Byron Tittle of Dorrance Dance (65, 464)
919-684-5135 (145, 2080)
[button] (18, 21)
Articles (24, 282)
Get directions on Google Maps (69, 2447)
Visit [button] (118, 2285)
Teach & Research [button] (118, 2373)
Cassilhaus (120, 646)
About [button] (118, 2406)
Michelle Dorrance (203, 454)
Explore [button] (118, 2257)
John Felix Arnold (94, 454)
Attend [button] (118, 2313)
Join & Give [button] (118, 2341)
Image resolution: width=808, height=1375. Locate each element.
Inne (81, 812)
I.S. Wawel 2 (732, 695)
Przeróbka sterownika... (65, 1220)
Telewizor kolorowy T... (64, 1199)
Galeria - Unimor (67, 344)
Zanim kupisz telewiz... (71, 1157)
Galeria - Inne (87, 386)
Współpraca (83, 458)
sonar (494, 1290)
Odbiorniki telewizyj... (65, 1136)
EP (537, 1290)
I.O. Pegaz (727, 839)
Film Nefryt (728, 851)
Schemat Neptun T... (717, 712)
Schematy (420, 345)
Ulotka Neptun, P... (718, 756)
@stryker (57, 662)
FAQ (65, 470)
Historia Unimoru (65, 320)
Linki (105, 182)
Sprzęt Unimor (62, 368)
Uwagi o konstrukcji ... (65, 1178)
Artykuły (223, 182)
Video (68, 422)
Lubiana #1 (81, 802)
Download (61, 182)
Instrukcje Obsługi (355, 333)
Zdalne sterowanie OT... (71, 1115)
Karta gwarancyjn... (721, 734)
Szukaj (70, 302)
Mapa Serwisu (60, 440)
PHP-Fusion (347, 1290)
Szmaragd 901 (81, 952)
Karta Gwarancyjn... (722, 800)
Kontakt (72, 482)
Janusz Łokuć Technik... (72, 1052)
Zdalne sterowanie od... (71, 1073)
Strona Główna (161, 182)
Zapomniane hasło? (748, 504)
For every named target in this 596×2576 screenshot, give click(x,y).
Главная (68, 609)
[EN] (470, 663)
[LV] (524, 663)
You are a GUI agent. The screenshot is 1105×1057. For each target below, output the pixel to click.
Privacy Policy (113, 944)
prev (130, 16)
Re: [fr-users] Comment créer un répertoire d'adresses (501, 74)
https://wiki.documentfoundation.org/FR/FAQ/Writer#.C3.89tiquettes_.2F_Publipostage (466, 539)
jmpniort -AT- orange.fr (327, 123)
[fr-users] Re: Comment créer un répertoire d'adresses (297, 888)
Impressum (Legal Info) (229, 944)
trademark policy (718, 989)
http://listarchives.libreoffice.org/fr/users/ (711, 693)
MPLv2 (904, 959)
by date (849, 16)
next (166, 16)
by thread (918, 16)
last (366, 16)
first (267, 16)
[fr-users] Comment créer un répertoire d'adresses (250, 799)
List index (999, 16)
══════
**EXERCISE OBJECTIVE:**
Return all of the records above verbatim, one line per line and in their original order.

**EXERCISE RESULT:**
Byron Tittle of Dorrance Dance (65, 464)
919-684-5135 (145, 2080)
[button] (18, 21)
Articles (24, 282)
Get directions on Google Maps (69, 2447)
Visit [button] (118, 2285)
Teach & Research [button] (118, 2373)
Cassilhaus (120, 646)
About [button] (118, 2406)
Michelle Dorrance (203, 454)
Explore [button] (118, 2257)
John Felix Arnold (94, 454)
Attend [button] (118, 2313)
Join & Give [button] (118, 2341)
Image resolution: width=808, height=1375. Locate each element.
Inne (81, 812)
I.S. Wawel 2 (732, 695)
Przeróbka sterownika... (65, 1220)
Telewizor kolorowy T... (64, 1199)
Galeria - Unimor (67, 344)
Zanim kupisz telewiz... (71, 1157)
Galeria - Inne (87, 386)
Współpraca (83, 458)
sonar (494, 1290)
Odbiorniki telewizyj... (65, 1136)
EP (537, 1290)
I.O. Pegaz (727, 839)
Film Nefryt (728, 851)
Schemat Neptun T... (717, 712)
Schematy (420, 345)
Ulotka Neptun, P... (718, 756)
@stryker (57, 662)
FAQ (65, 470)
Historia Unimoru (65, 320)
Linki (105, 182)
Sprzęt Unimor (62, 368)
Uwagi o konstrukcji ... (65, 1178)
Artykuły (223, 182)
Video (68, 422)
Lubiana #1 (81, 802)
Download (61, 182)
Instrukcje Obsługi (355, 333)
Zdalne sterowanie OT... (71, 1115)
Karta gwarancyjn... (721, 734)
Szukaj (70, 302)
Mapa Serwisu (60, 440)
PHP-Fusion (347, 1290)
Szmaragd 901 (81, 952)
Karta Gwarancyjn... (722, 800)
Kontakt (72, 482)
Janusz Łokuć Technik... (72, 1052)
Zdalne sterowanie od... (71, 1073)
Strona Główna (161, 182)
Zapomniane hasło? (748, 504)
For every named target in this 596×2576 screenshot, give click(x,y).
Главная (68, 609)
[EN] (470, 663)
[LV] (524, 663)
You are a GUI agent. The screenshot is 1105×1057. For each target below, output the pixel to click.
Privacy Policy (113, 944)
prev (130, 16)
Re: [fr-users] Comment créer un répertoire d'adresses (501, 74)
https://wiki.documentfoundation.org/FR/FAQ/Writer#.C3.89tiquettes_.2F_Publipostage (466, 539)
jmpniort -AT- orange.fr (327, 123)
[fr-users] Re: Comment créer un répertoire d'adresses (297, 888)
Impressum (Legal Info) (229, 944)
trademark policy (718, 989)
http://listarchives.libreoffice.org/fr/users/ (711, 693)
MPLv2 (904, 959)
by date (849, 16)
next (166, 16)
by thread (918, 16)
last (366, 16)
first (267, 16)
[fr-users] Comment créer un répertoire d'adresses (250, 799)
List index (999, 16)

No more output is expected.